Lo más curioso de un producto como “Honey” es comprobar como tanto su desnuda búsqueda de la comercialidad como su descarada explotación de clichés, son capaces de producir un producto tan psicotrónico que sea capaz de arquear las cejas del público mayoritario, cuyo depósito de banalidad también tiene un tope. Actualizando el argumento de “Electric Boogaloo” con un transfondo de cine social que haría palidecer al ecologismo de “Lambada, el baile prohibido” y una encantadora sobredosis de buen rollo, la película de Bille Woodruff es toda una joya para paladares curtidos en vulgaridad sublimada, que en estos momentos podríamos interpretar como una respuesta callejera y pop de la exquisita y discutible radiografía facturada por Altman en de “The company”.

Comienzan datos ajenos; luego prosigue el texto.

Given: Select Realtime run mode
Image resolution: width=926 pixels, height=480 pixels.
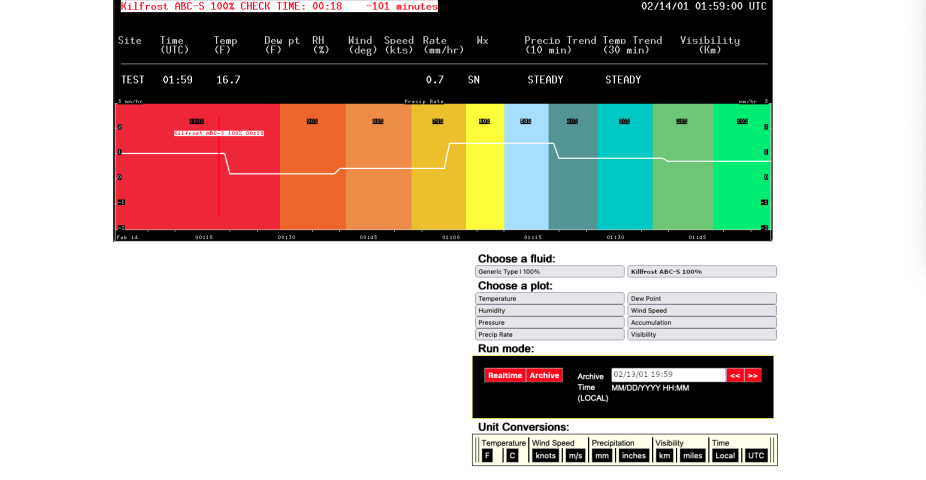Looking at the screenshot, I should 505,375.
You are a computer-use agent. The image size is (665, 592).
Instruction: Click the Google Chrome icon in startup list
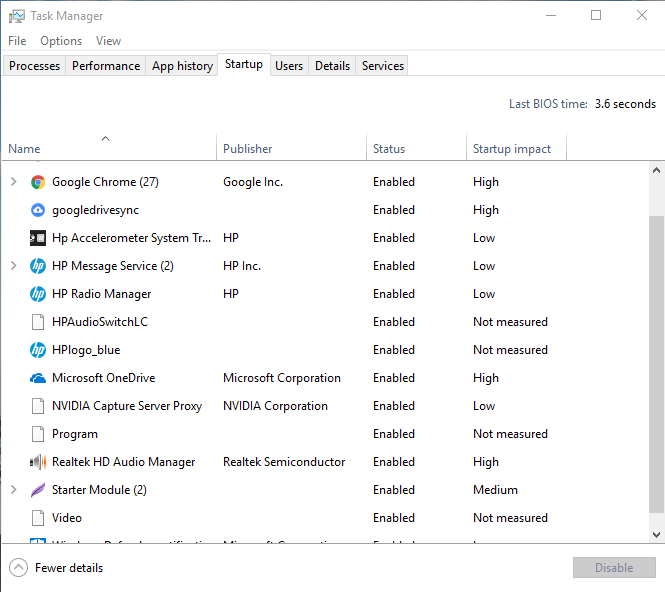[38, 182]
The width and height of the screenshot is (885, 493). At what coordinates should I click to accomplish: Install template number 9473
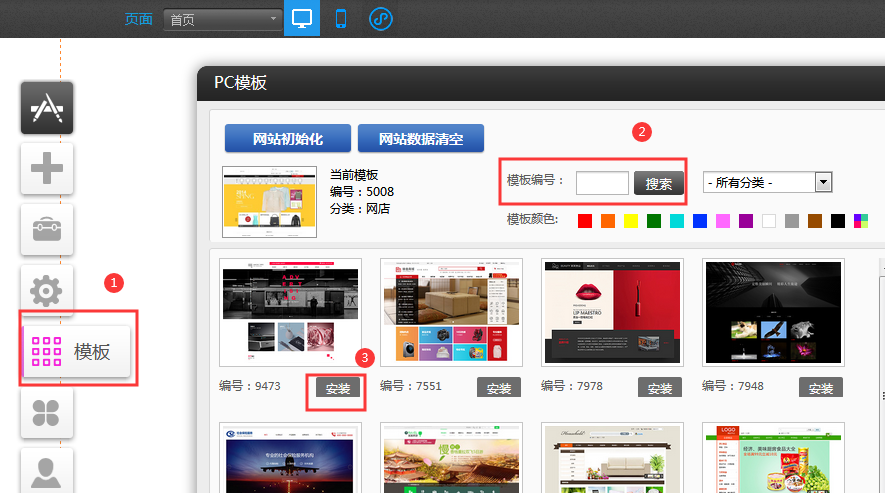(x=338, y=388)
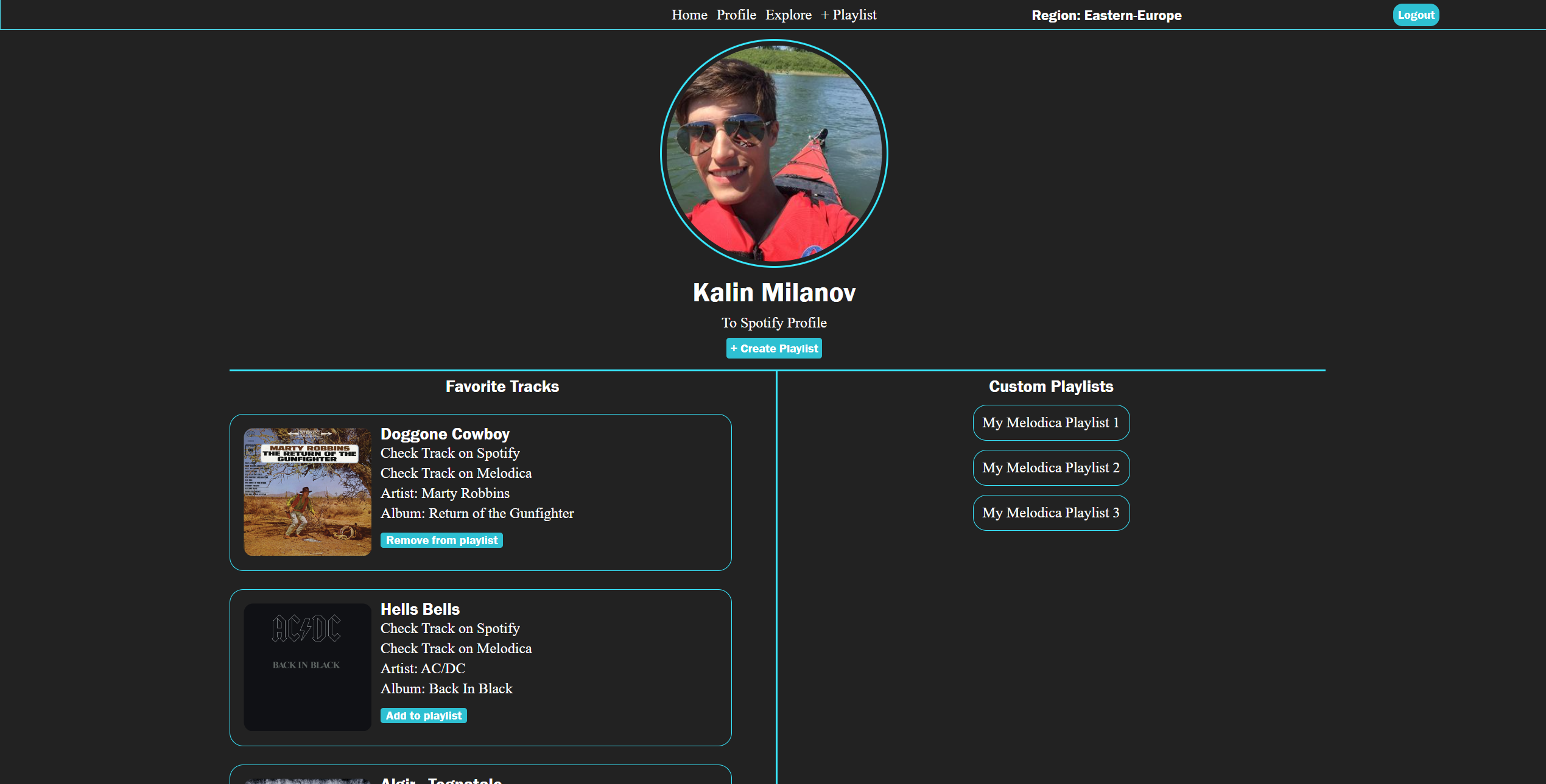Check Doggone Cowboy on Melodica
Screen dimensions: 1546x784
click(455, 473)
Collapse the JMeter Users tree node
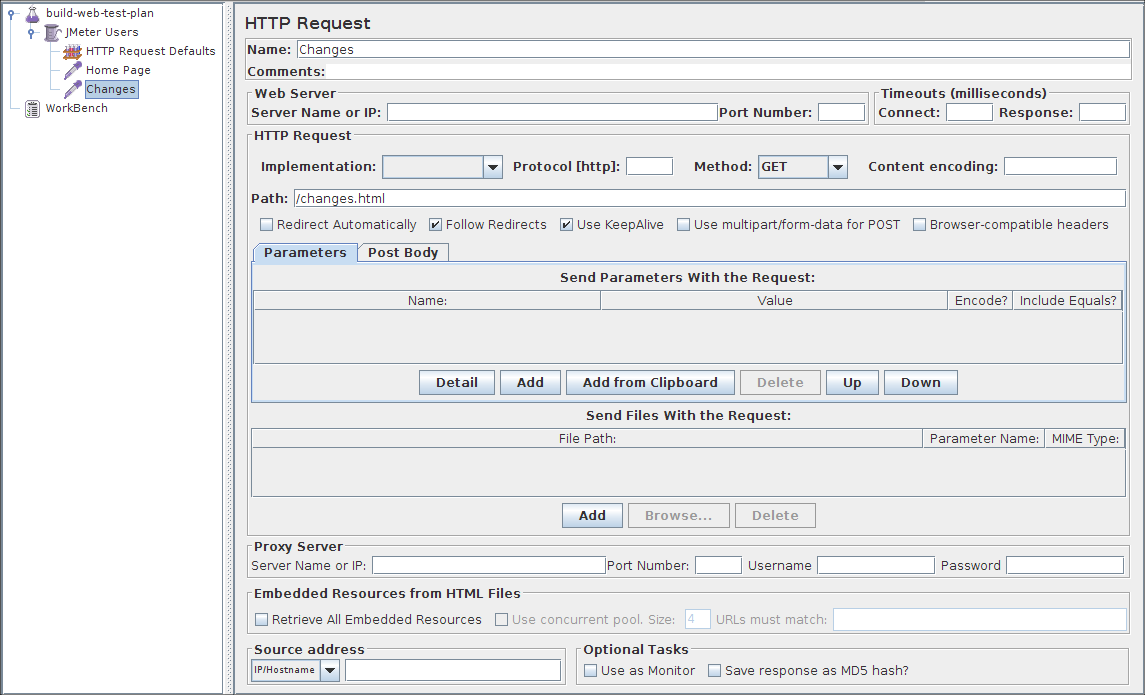1145x695 pixels. [31, 32]
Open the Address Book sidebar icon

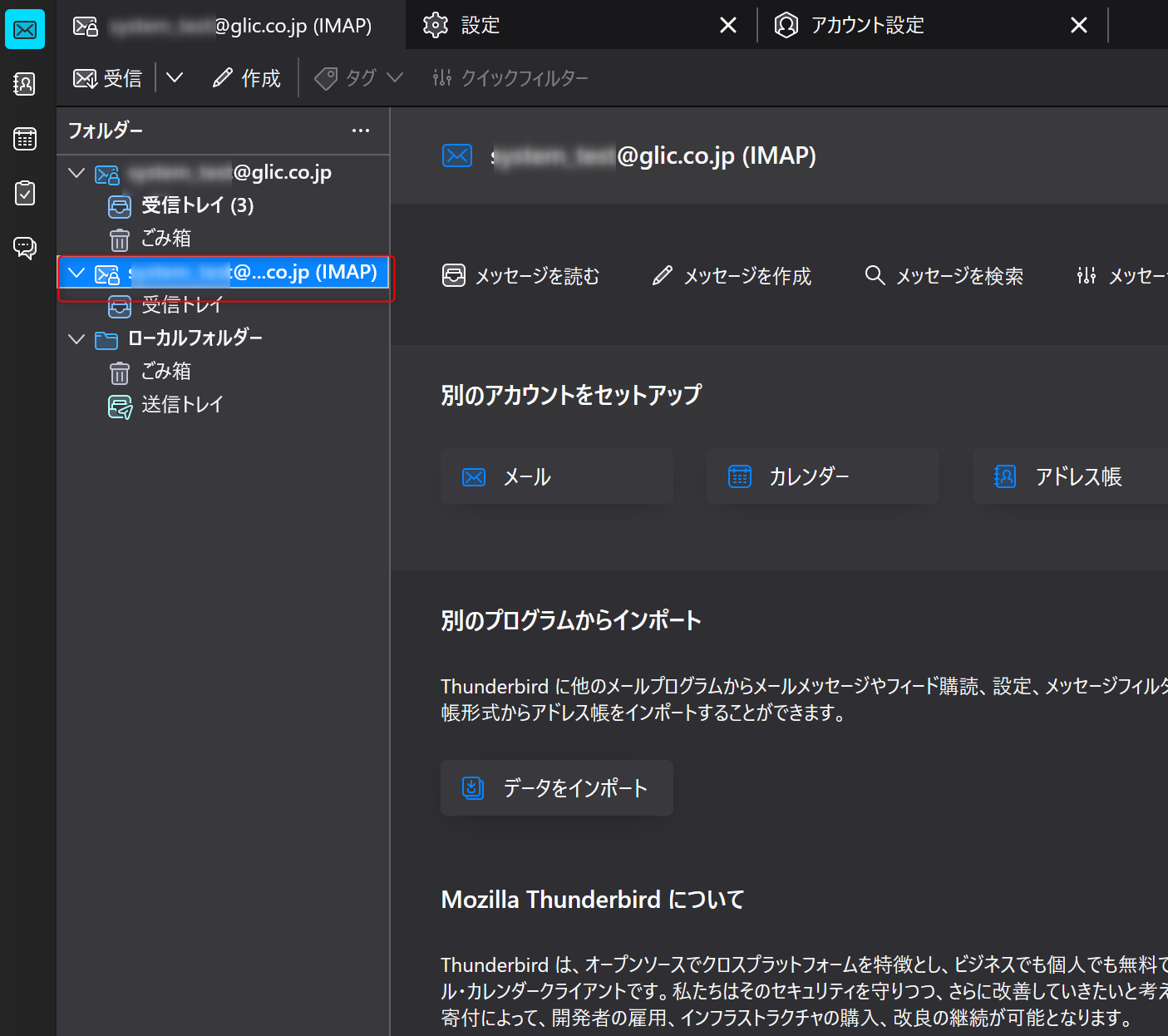(x=25, y=83)
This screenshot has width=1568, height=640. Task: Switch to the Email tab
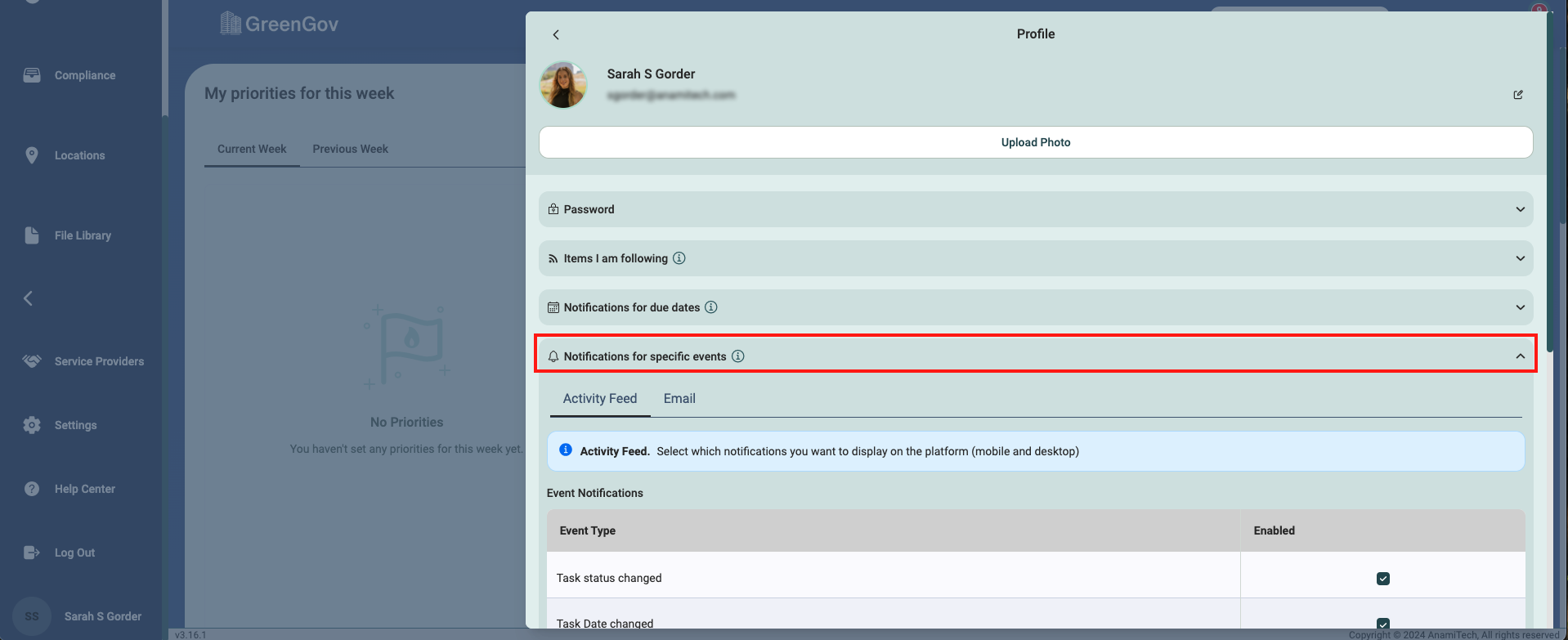(679, 399)
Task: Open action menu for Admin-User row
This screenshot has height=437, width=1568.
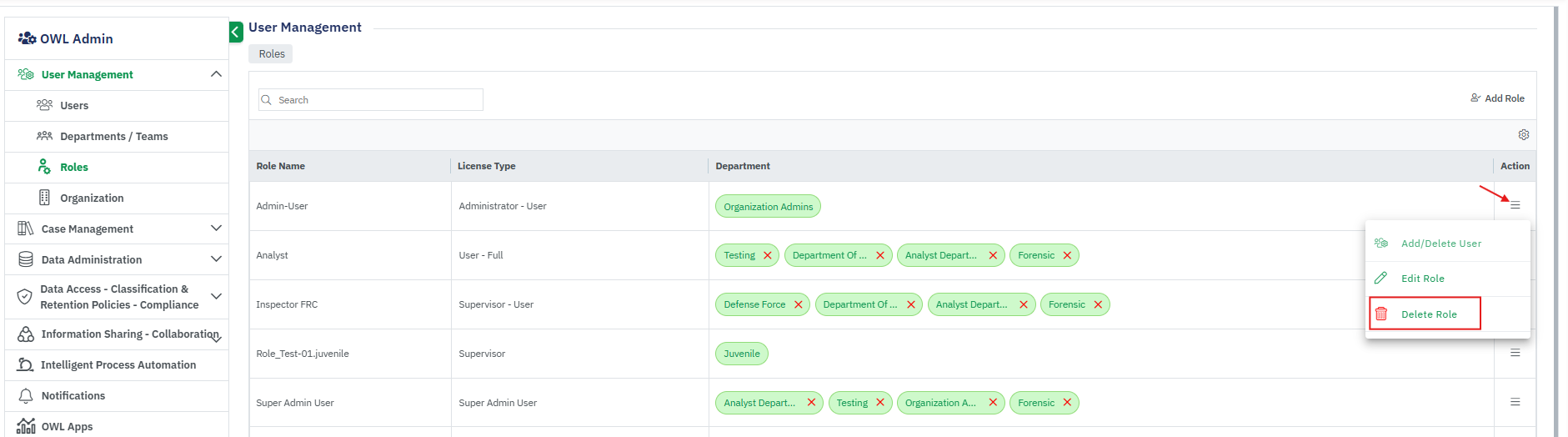Action: (x=1515, y=205)
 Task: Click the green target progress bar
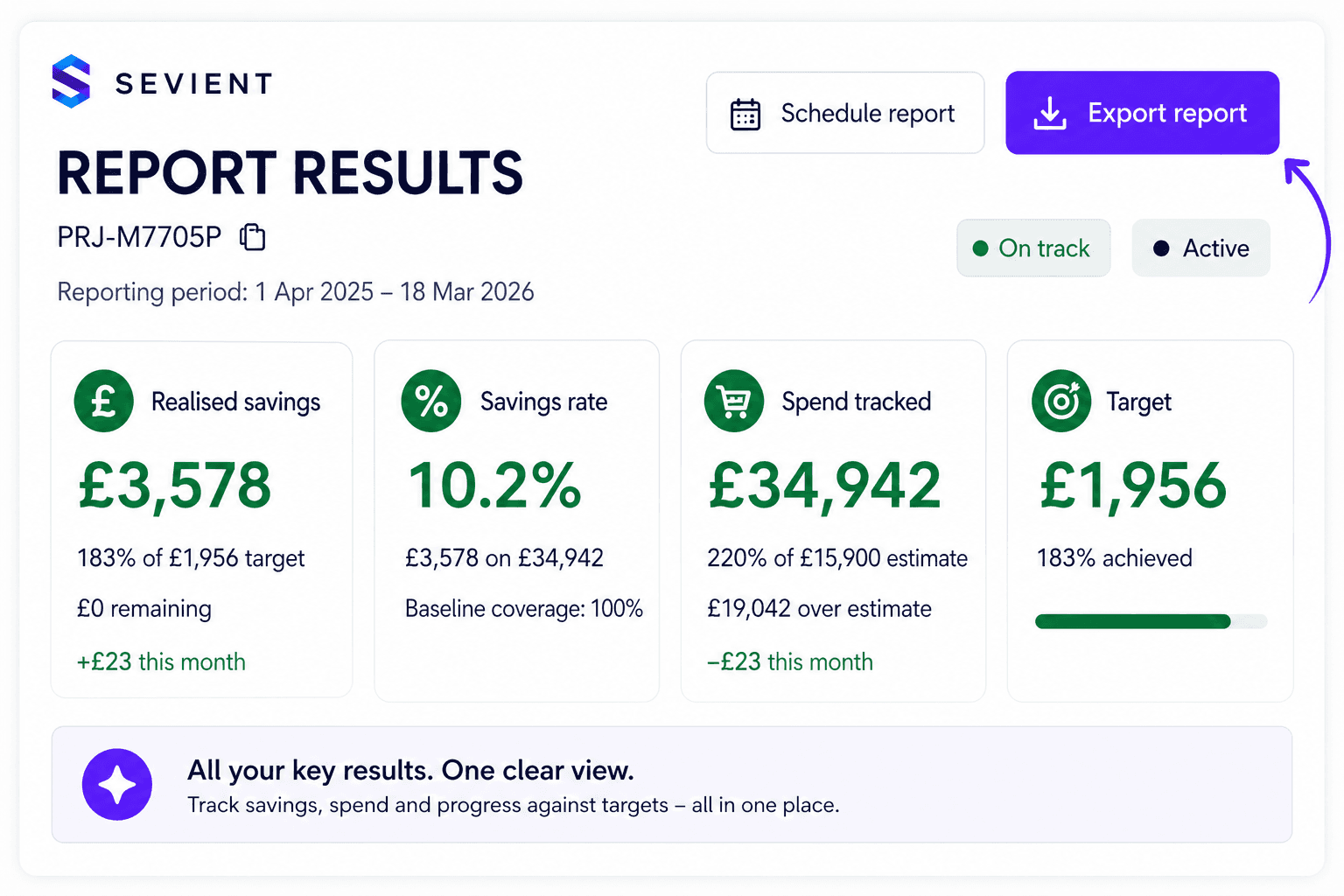(1151, 621)
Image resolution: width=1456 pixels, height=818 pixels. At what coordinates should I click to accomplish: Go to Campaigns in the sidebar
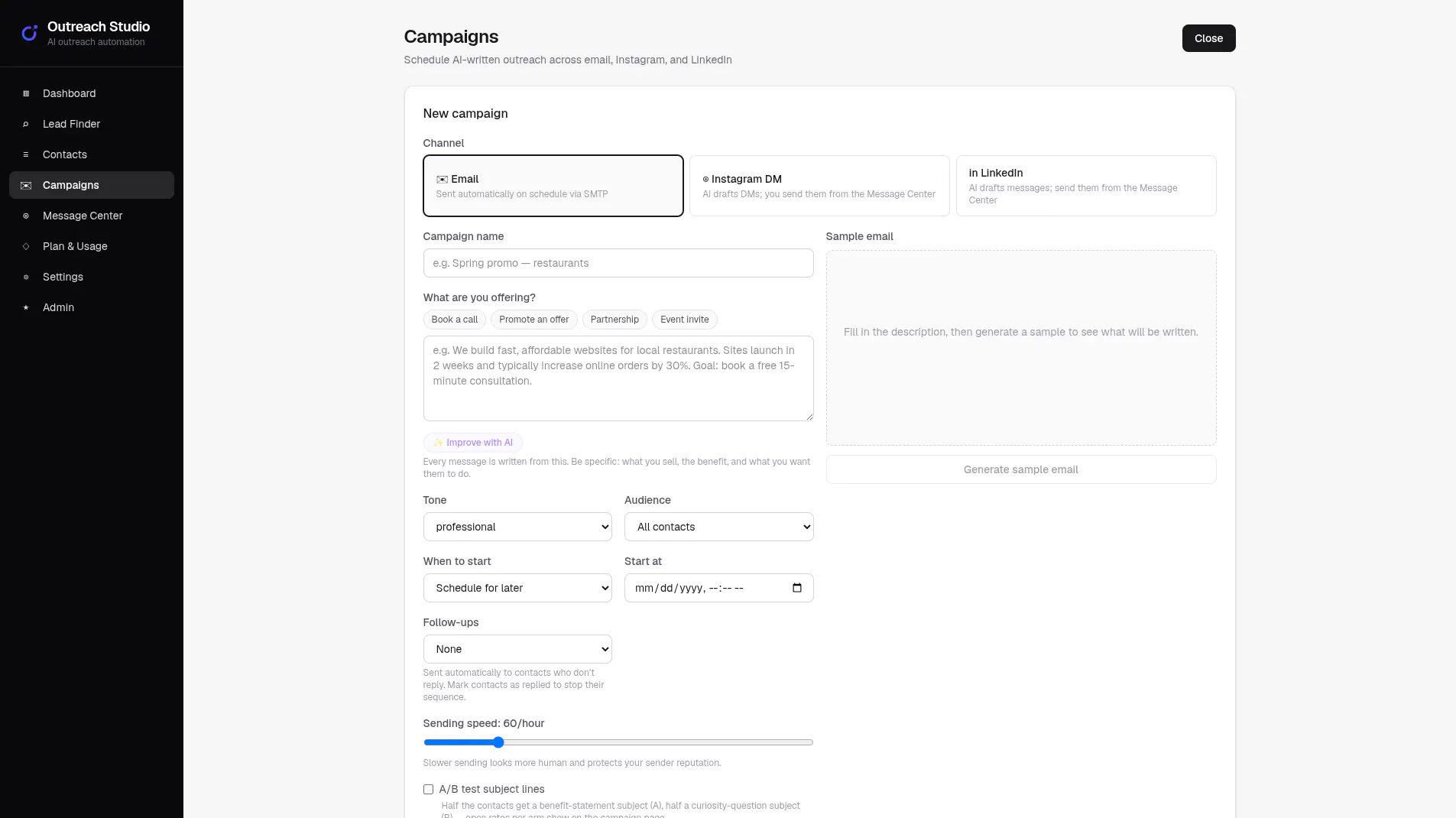(92, 185)
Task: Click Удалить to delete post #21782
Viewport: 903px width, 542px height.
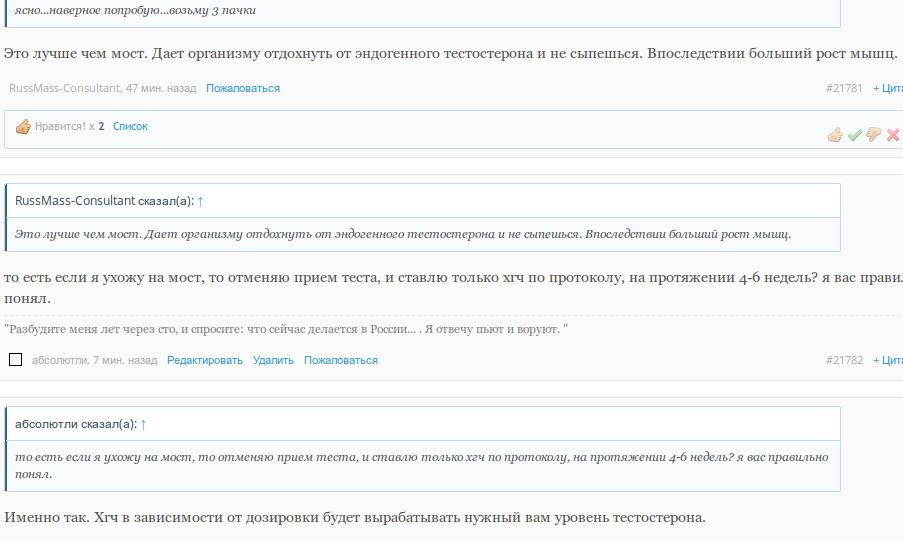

Todo en “Honey”, como en los mejores shows televisivos, es predecible, fácil, hortera, honesto, formulista y parece moverse en un terreno limítrofe con la parodia. Sus personajes son de una pieza, buenos y malos, y las aventuras que viven siguen las directrices ya destapadas de una literatura de kiosko o una subtrama catódica. Muchos acusarán a su director el haber utilizado un esqueleto dramático rancio para sostener las principales razones de su existencia (la exhibición de videoclips y la exhibición redundante de los dones de Alba), incapaces de entender que es precisamente en esto donde la película encuentra su mayor cualidad y su verdadera personalidad, convirtiéndola en una dignísima explotación tardo-adolescente que recoge el testigo de “El bar coyote” y “En el filo de las olas” sin caer en la asepsia formal de “Crossroads”. En un tiempo en el que las películas llamadas artísticas parecen cada vez más precocinadas y el espíritu independiente se vende al mejor postor, puede que este tipo de delirios sean la última transmutación diabólica de aquella añorada contracultura.